Doctors haven’t yet determined the extent of his brain injury, which is similar to a stroke.
“The neurologist told us he could leave the hospital as the same little boy,” Cinamon says, and that is their prayer.
“We are praying and we are claiming his perfect healing,” Ashton says.
They’ve been encouraged by the fact that Preston seems to remember anything they ask him about.
He’ll have an additional surgery to repair the wound on his back, then return to progressive care before going back to physical therapy.
Cinamon says that doctors have given them no timetable for Preston’s release, but she expects they’ll be in the hospital several more weeks on the rehabilitation floor.
She’s content to be by her son’s side.
“You have to adjust your life at a moment’s notice,” she says, “but you do.”Before the accident, Cinamon was a typical stay-at-home mom, ferrying Preston to school and both the children to voice lessons. Ashton, too, started singing at age 4. The family is active at church, and Cinamon volunteered once a week at her daughter’s school, Lake Norman Elementary. She’s been a Girl Scout leader for the past three years.
“As a teacher, she’s the kind of parent you’d like to have,” says her aunt Sammie, a retired educator.
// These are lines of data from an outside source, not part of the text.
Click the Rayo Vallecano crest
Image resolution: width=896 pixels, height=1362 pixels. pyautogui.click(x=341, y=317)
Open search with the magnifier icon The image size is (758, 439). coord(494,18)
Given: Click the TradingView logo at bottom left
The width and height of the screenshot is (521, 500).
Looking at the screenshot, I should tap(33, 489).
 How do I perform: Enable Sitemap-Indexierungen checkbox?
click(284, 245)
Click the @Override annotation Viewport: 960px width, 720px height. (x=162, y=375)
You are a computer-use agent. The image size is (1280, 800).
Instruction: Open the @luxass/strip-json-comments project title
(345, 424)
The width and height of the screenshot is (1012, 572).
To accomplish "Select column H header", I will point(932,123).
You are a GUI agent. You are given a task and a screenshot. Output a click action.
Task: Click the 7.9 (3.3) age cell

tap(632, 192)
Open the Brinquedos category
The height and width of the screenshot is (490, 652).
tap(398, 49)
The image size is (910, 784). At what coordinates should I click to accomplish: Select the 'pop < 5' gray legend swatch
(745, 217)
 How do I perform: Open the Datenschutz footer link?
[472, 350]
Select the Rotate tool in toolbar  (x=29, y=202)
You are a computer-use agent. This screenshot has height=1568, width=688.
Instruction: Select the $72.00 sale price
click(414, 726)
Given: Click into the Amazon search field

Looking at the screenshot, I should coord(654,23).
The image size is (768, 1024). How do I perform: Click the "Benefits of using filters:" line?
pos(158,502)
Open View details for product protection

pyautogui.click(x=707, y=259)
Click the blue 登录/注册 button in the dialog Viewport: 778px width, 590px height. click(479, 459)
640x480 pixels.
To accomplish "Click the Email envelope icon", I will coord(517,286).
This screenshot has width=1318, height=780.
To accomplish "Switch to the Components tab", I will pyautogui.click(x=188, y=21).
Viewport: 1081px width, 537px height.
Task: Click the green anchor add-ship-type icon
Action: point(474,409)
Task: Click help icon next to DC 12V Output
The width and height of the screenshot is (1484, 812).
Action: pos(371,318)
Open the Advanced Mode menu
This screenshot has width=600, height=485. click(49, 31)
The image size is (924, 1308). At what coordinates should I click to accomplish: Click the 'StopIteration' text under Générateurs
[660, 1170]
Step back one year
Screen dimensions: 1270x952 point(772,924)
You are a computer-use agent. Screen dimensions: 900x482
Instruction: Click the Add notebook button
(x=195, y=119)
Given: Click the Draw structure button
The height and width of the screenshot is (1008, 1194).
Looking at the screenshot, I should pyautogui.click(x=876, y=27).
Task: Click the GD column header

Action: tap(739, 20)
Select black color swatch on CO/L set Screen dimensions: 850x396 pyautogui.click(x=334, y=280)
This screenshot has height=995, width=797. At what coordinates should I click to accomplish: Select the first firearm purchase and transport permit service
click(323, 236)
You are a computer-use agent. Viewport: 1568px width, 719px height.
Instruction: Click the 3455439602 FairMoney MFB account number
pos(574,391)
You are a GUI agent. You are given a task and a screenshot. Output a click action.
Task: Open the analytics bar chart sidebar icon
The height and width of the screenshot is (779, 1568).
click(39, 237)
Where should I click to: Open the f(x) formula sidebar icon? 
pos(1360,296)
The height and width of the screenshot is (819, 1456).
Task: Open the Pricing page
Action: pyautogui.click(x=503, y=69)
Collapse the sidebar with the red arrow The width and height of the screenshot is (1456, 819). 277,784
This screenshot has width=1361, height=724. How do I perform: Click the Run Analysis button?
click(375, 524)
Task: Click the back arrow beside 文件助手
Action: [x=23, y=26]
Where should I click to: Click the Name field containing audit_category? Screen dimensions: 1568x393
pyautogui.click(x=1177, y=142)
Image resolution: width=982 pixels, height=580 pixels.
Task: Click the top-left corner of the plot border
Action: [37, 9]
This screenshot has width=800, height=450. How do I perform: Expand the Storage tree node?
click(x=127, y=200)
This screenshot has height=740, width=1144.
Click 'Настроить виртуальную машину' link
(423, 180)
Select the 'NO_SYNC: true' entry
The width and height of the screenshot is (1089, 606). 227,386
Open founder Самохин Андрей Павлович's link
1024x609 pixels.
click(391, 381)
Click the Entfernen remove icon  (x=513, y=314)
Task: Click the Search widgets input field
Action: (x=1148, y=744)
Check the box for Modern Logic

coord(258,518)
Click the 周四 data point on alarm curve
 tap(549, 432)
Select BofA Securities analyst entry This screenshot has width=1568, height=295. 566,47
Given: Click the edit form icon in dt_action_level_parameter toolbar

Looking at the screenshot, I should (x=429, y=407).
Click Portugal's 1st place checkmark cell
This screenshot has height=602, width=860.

“We had our normal routine,” Cinamon says, not wistfully. “I dropped everything. I’m lucky we have family to support our daughter each day so I can be with him.”
Just this past week, Ashton was able to return to the office.
“I just want everybody who reads this to know that we appreciate the brilliance of medicine,” he says. “The power of prayer and the power of God is the reason Preston is alive.”
The family doesn’t yet know what Preston’s total medical expenses will be, but Ashton’s friends have set up the Preston Loyd Foundation to assist with any of those expenses (www.prestonloyd.com).
“If we have money left over after our journey,” Cinamon says, “we hope we can help other families.”
For now, Cinamon and her family are still on that journey.
“For me, every tube, every IV and every machine is here to help him,” she says.
“Rest is what he needs. I’ve been OK to watch him sleep, because he’s healing.”